#### [Exercise text]
────────

The Indigo Girls recorded the album with previous collaborator John Reynolds. The album was preceded by the single "Shit Kickin'" on February 28, 2020, and the announcement of a promotional tour. Tour dates were postponed due to the COVID-19 pandemic in the United States but the duo performed a series of weekly live-streamed concerts online to raise money for charity as well as promote this release. These events were accompanied by a question and answer session and audience requests for performances. They also performed at a virtual festival of musicians raising money for the United Nations Foundation on Mother's Day, 2020.

==Critical reception==
Writing for the Associated Press, Pablo Gorondi writes that Look Long is a "a passionate and tuneful collection on which the combined voices of Amy Ray and Emily Saliers sound as instinctive and magical as ever". The editorial staff of AllMusic Guide gave the release 3.5 out of five stars, with reviewer Stephen Thomas Erlewine remarking has several "jolt[s] of color or stylistic experimentation" and that "the album's heart lies within the musical departures". In the Santa Cruz Sentinel, John Malkin notes the variety of themes in the songwriting: "politics and culture including realms like gun violence in America, gender identity, the paradox of love and loss and good ‘old southern living". In No Depression, Carina Liptak also highlighted the diversity of themes as a strength for the album in addition to the tension between the two vocalists' styles.

────────

#### [Extracted entries]
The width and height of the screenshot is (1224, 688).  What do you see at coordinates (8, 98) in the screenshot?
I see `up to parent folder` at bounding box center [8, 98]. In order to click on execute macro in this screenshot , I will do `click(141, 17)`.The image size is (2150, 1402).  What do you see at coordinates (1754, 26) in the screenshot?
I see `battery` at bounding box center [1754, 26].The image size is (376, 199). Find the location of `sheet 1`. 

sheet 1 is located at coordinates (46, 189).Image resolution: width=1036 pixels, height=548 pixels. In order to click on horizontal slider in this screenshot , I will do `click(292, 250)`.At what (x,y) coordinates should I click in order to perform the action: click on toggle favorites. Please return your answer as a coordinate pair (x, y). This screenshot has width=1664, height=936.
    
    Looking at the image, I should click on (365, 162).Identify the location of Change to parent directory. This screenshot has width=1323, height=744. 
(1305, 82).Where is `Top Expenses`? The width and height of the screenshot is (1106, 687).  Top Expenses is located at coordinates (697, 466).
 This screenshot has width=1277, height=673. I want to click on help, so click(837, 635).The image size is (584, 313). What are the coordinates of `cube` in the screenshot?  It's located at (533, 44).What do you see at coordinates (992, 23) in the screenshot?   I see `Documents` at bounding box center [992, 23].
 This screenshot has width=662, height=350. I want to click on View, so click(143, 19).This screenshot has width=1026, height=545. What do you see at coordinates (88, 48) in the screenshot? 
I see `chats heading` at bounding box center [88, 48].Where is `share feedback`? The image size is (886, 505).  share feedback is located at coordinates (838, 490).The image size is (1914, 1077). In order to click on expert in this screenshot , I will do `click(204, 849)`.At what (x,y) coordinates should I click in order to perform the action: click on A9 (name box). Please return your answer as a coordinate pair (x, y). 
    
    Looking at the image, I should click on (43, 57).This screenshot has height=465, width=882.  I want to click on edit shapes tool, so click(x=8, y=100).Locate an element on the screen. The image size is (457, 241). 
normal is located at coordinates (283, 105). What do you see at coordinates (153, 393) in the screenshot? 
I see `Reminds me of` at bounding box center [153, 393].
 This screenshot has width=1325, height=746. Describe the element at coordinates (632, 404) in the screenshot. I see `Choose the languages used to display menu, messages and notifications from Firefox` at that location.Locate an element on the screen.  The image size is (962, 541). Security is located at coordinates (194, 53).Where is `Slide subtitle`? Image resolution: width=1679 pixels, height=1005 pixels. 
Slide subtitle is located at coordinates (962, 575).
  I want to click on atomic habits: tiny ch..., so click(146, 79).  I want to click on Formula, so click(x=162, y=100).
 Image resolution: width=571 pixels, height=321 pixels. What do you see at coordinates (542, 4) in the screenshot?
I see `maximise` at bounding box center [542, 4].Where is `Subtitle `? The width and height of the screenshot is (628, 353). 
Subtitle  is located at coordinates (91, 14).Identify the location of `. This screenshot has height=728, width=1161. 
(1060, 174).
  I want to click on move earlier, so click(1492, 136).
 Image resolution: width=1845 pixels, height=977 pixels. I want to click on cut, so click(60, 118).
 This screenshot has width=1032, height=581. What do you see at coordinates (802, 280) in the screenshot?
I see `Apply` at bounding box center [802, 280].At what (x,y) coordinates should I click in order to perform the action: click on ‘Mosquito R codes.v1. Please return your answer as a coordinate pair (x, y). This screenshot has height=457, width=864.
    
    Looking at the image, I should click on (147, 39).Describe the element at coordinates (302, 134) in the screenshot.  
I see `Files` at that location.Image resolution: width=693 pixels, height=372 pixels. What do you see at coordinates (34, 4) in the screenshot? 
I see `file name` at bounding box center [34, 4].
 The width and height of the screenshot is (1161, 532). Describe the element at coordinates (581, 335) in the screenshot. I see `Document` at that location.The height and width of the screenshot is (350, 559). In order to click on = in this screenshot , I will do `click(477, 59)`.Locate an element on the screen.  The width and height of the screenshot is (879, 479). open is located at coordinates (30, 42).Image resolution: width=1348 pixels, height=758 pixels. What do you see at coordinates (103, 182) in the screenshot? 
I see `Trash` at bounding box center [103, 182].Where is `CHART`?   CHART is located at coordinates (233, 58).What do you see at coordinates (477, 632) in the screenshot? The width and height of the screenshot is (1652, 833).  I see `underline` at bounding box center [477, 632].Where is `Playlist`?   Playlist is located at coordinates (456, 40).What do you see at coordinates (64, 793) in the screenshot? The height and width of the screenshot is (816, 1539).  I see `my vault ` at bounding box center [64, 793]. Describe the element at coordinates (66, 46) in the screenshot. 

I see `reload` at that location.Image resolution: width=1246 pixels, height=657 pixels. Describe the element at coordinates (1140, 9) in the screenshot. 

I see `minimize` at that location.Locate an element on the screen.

────────

Answer from the Look Long text:
(a) With which previous collaborator did the Indigo Girls record the album?
(b) What single preceded the album, and on what date?
(c) How many stars did the editorial staff of AllMusic Guide give the release?
You will not need the lines.

#### [Task output]
(a) John Reynolds
(b) "Shit Kickin'", on February 28, 2020
(c) 3.5 out of five stars